For African governments and civil society organizations, any diversion which focuses attention on issues of social justice will be welcome. Unsurprisingly, most leaders of G20 nations are primarily concerned with resolving the difficulties which the global economic crisis creates for the people who voted them into power. The challenges of rescuing banks, restoring confidence in the financial sectors of advanced economies and stimulating sustainable economic growth will top discussions among leaders whose economies produce 85 percent of global output.

Yet for those who want a more just and equitable global economic order, the summit should also be an opportunity for soul searching. In a letter to British Prime Minister Gordon Brown, Pope Benedict XVI captures concerns expressed by civil society in general during the lead up to the summit: that the economic crisis “must prompt a profound reflection among the summit participants, since those whose voice has least force in the political scene are precisely those who suffer most from the harmful effects of a crisis for which they do not bear responsibility.”

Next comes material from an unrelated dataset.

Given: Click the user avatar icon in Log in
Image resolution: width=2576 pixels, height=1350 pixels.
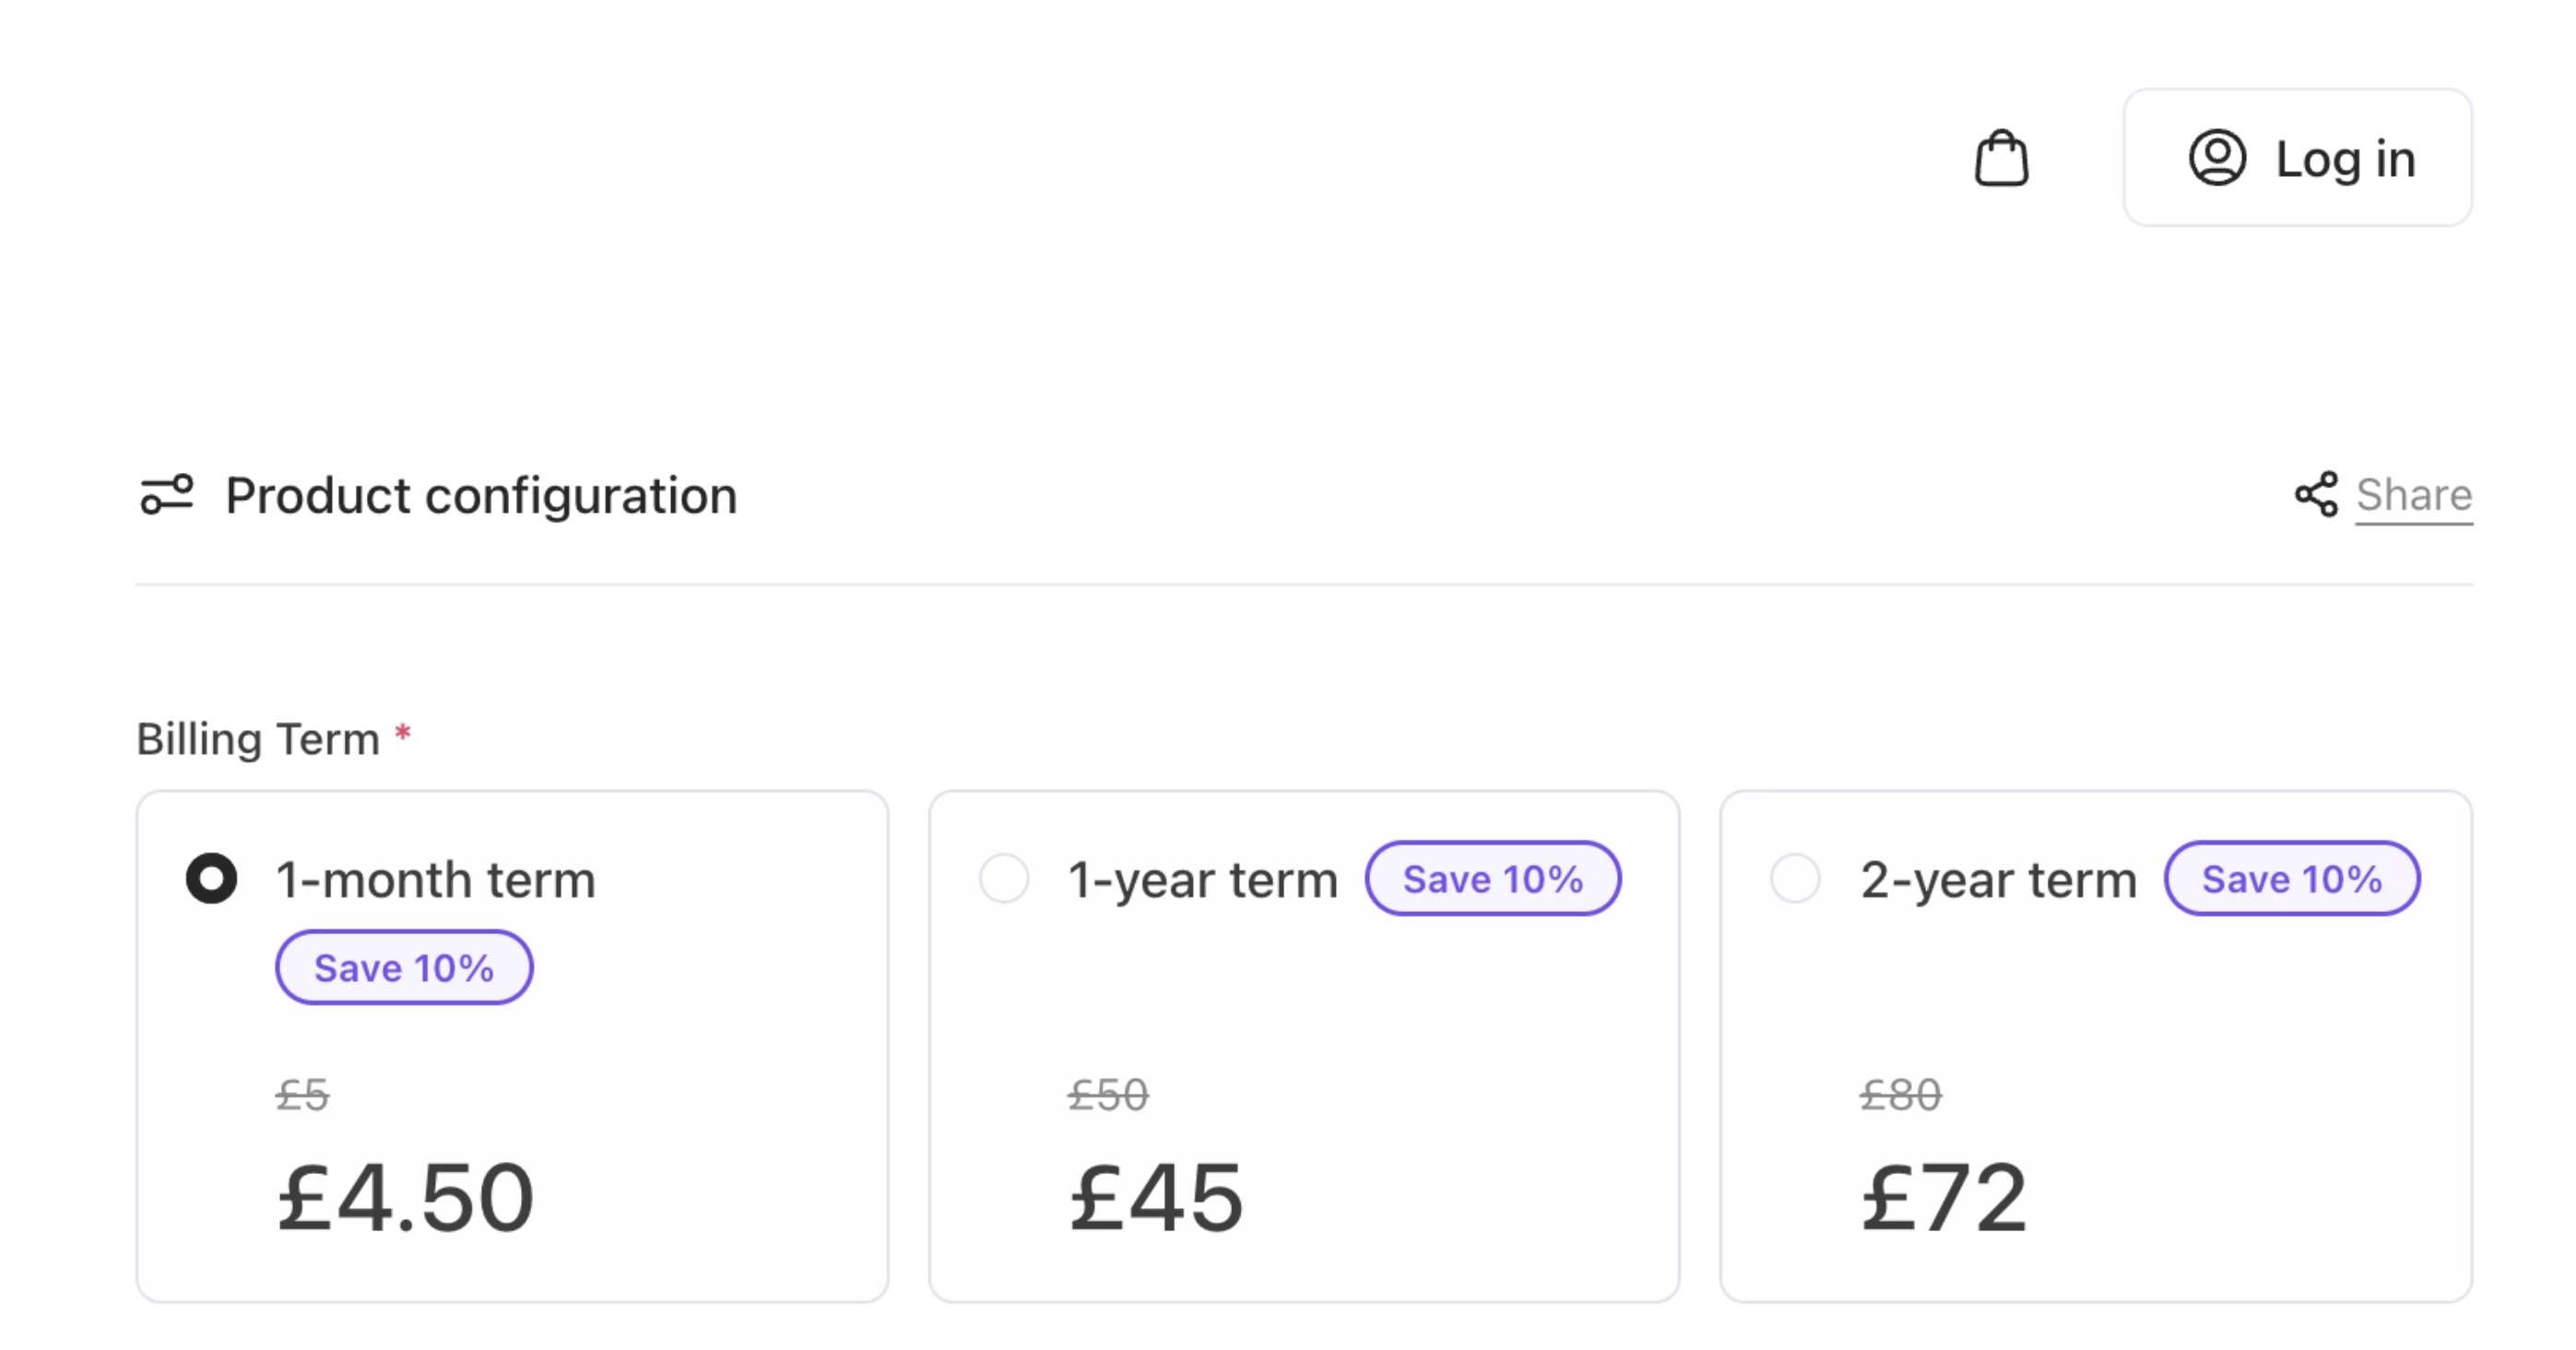Looking at the screenshot, I should click(x=2217, y=158).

The Pope also makes a specific call to global leaders to keep Africa on its agenda, echoing the plea of Ethiopian Prime Minister Meles Zenawi and Liberian President Ellen Johnson Sirleaf for reforms which it easier for countries to access development aid from the World Bank.

Adding academic weight to the advocacy of civil society and African governments, policy think tanks argue that Africa is critical to the long-term recovery of the global economy. In a recent publication, the respected British organization, the Overseas Development Institute, makes an economic case to back up the moral argument, suggesting that a meagre U.S. $50 billion would be enough to help developing economies create new markets for G20 nations.

Few disagree that the G20 is a club which can and should play a more significant role in Africa’s development. Nevertheless, the primary responsibility for resolving Africa’s problems remains on the shoulders of the continent’s own leaders. Indeed, this was the thinking behind initiatives such as the flagship economic development programme, the New Economic Partnership for Africa’s Development (NEPAD).

African leaders have, however, failed to inspire confidence in their ability thus far to develop “African solutions to African problems.” Among a long list of well-meaning development and governance initiatives which the continent has come up with to take ownership of its own development, it has identified 20 critical infrastructure programmes. But it has battled to raise and manage the financial and human resources needed to bolster them.

More importantly, African governments have failed to be aggressive enough in establishing standards of good governance, thus hindering the creation of conditions conducive to economic growth. African governments continue to rank high among those who have the most cumbersome regulatory environments in which to do business. Only three African countries adhere to standards of governance that are investor-friendly and conducive for economic growth, according to a recent World Bank “Doing Business” rating.

Commitment to clean government remains weak despite some noteworthy attempts to combat corruption and encourage transparency. Political leaders are often hostile to transparent governance and determined to stifle watchdog bodies and oversight institutions committed to open government. High levels of corruption lie at the heart of our most pertinent economic problems.

To their credit, more than half of Africa’s governments have demonstrated at least to some degree a symbolic commitment to good governance through initiatives such NEPAD’s African Peer Review Mechanism. But if sustainable and meaningful solutions to Africa’s most pressing problems are to be found, its leaders and activists should not look primarily to crumbs falling off the G20’s table. They must rather push for the fulfilment of commitments to develop Africa already in place and, more critically, they must clean up government and governance.